Un palazzo seicentesco a Mondovì

L’immagine della Mondovì di oggi è validamente rappresentata dalla Nuova Funicolare, realizzata nel 2006 su design Giugiaro e simbolo di collegamento tra storia e contemporaneità.

Lo stesso legame tra passato e futuro è rappresentato dal restauro degli affreschi di Andrea Pozzo, svoltisi in grande cantiere-evento gemellato con quelli di Trento e Roma, a rappresentare l’attenzione volta al patrimonio artistico e che ha elevato Mondovì a “Città d’Arte e Cultura”. La collaborazione della cittadina con Slow Food è poi indicativa di come le tradizioni siano tutelate in ogni loro aspetto.

Una città la cui storia appare segnata dalla posizione in cui sorge: un colle ripido e fitto di boscaglia, per queste caratteristiche scelto dai romani per un nuovo insediamento militare che, nei secoli, diviene centro di aggregazione per genti votate all’indipendenza.

E Mondovì, orgogliosa di queste sue radici, a tutt’oggi riconosce in Piazza Maggiore il suo centro, la rappresentazione della propria identità, dedicando una particolare attenzione al recupero architettonico.

La ristrutturazione che andiamo a descrivere riguarda proprio un palazzo seicentesco di Mondovì, situato in Via delle Scuole, la strada che collega Piazza Maggiore al Belvedere sulla sommità della collina.

Inserita nello splendido contesto del borgo medioevale, la ristrutturazione ha previsto un intervento organico, rivolto alla realizzazione di spazi con destinazione turistico-ricettiva con la creazione di sei appartamenti differenti per taglio, ma accumunati da elementi dal carattere forte.

I proprietari, lei curatrice d'arte e lui manager, per la verità avevano pensato di acquistare solo il piano alto del palazzo, per riservarsi un luogo affacciato sui tetti della cittadina e sulle vicine Alpi Liguri, ma presto sono stati coinvolti in un più complesso progetto - proposto dagli architetti Marco Manfredi ed Elena Casu dello studio associato Manfredi Casu - finalizzato ad una rispettosa ristrutturazione dell’intero immobile a scopo turistico-ricettivo.

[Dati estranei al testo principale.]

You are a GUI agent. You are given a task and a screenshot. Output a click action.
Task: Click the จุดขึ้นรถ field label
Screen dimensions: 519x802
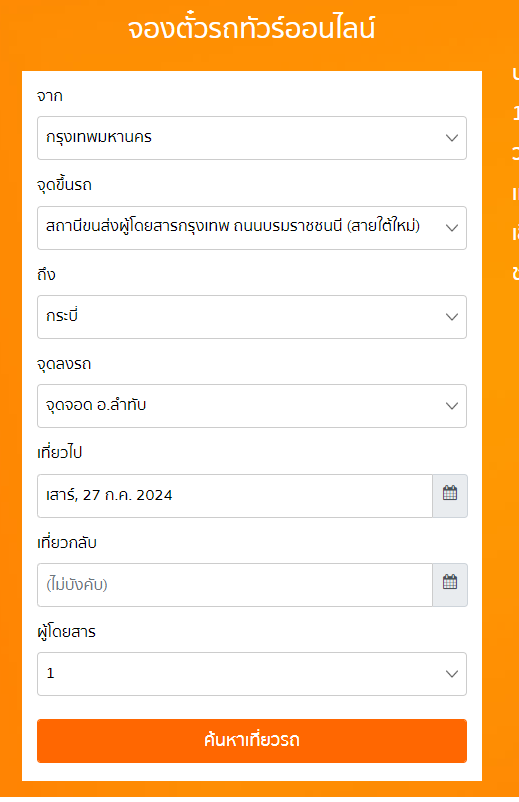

Da un'analisi attenta dell’esistente e dalla lettura puntuale di tutti gli ambienti, compresa la scala comune di collegamento, gli architetti avevano infatti rilevato particolari architettonici estremamente interessanti, peraltro celati dai vari interventi dell'ultimo secolo che avevano spogliato l’immobile dell’originaria atmosfera e carattere.

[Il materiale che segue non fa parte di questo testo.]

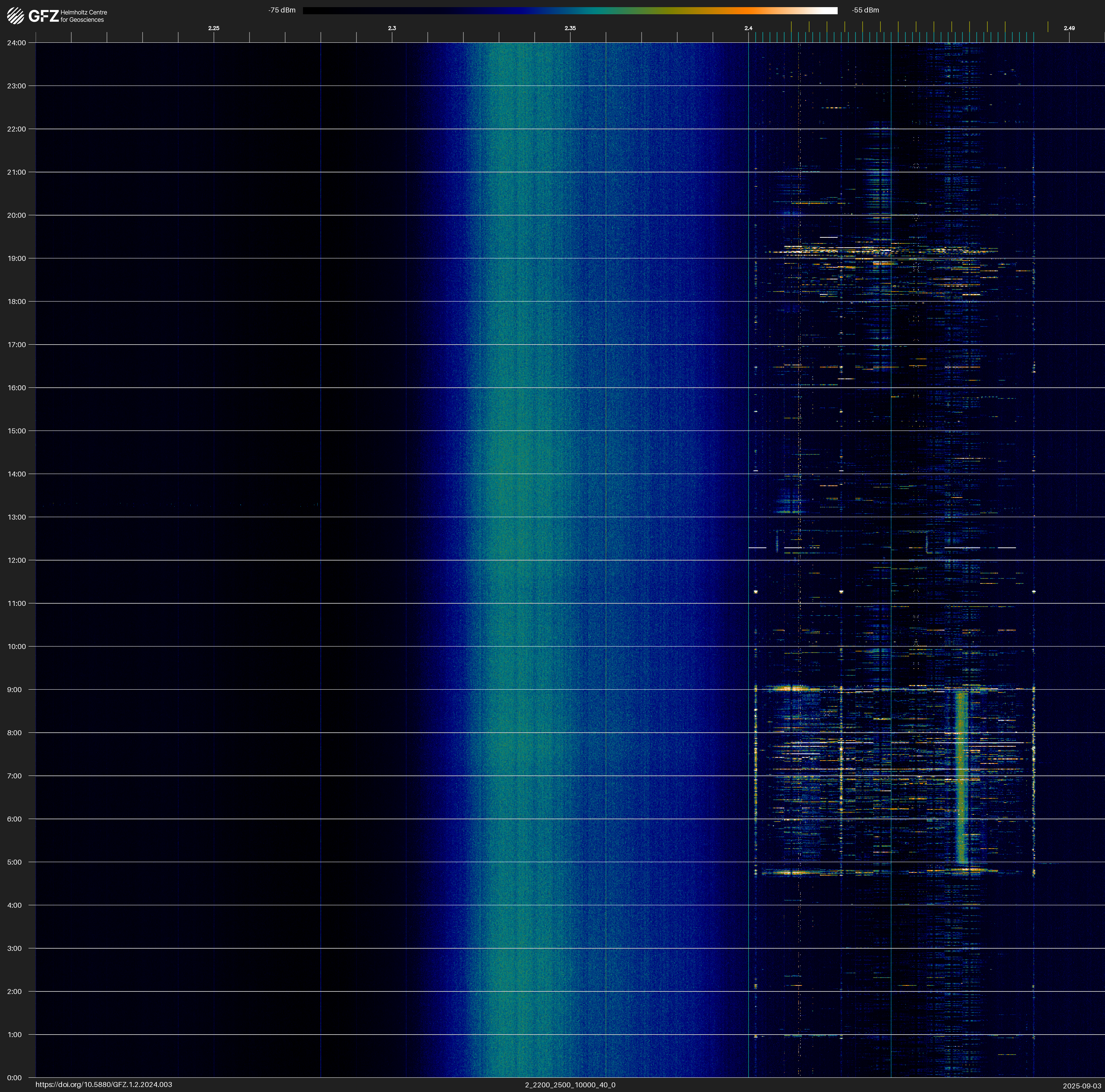
Task: Click the 24:00 time axis label
Action: tap(17, 43)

«Come prima cosa avevamo bisogno di ritrovare il disegno originario del progetto» commenta Marco Manfredi, mentre Elena Casu specifica: «Bisognava togliere tutto il superfluo. Via tramezzature, stratificazioni di intonaco, cannicciati. Abbiamo quindi cercato di valorizzare al meglio gli spazi, rendendoli fruibili per i turisti, ma mantenendo il “sapore” del palazzo: elegante, sobrio, mai scontato.»

Tutto il lavoro di recupero è stato caratterizzato dall’estremo rigore nella ricerca dell’impianto originale per poi, nelle finiture, tornare a legare insieme il tutto: pavimenti in legno a disegno Bruno Parquet, soffitti voltati e a cassettone, stipiti, porte, più tutta una serie di dettagli “recuperati” e lasciati a vista. Per esempio un solaio ligneo di pregevole fattura, trattato a calce; varie “nicchie”, riaperte e valorizzate come spazi di servizio; una muratura in mattone antico, risanata e completamente recuperata, a incorniciare il giardino.

Gli arredi, in parte disegnati su misura dagli architetti, sono stati completati con pezzi antichi, provenienti da collezioni di famiglia ma anche recuperati in negozi vintage e mercatini.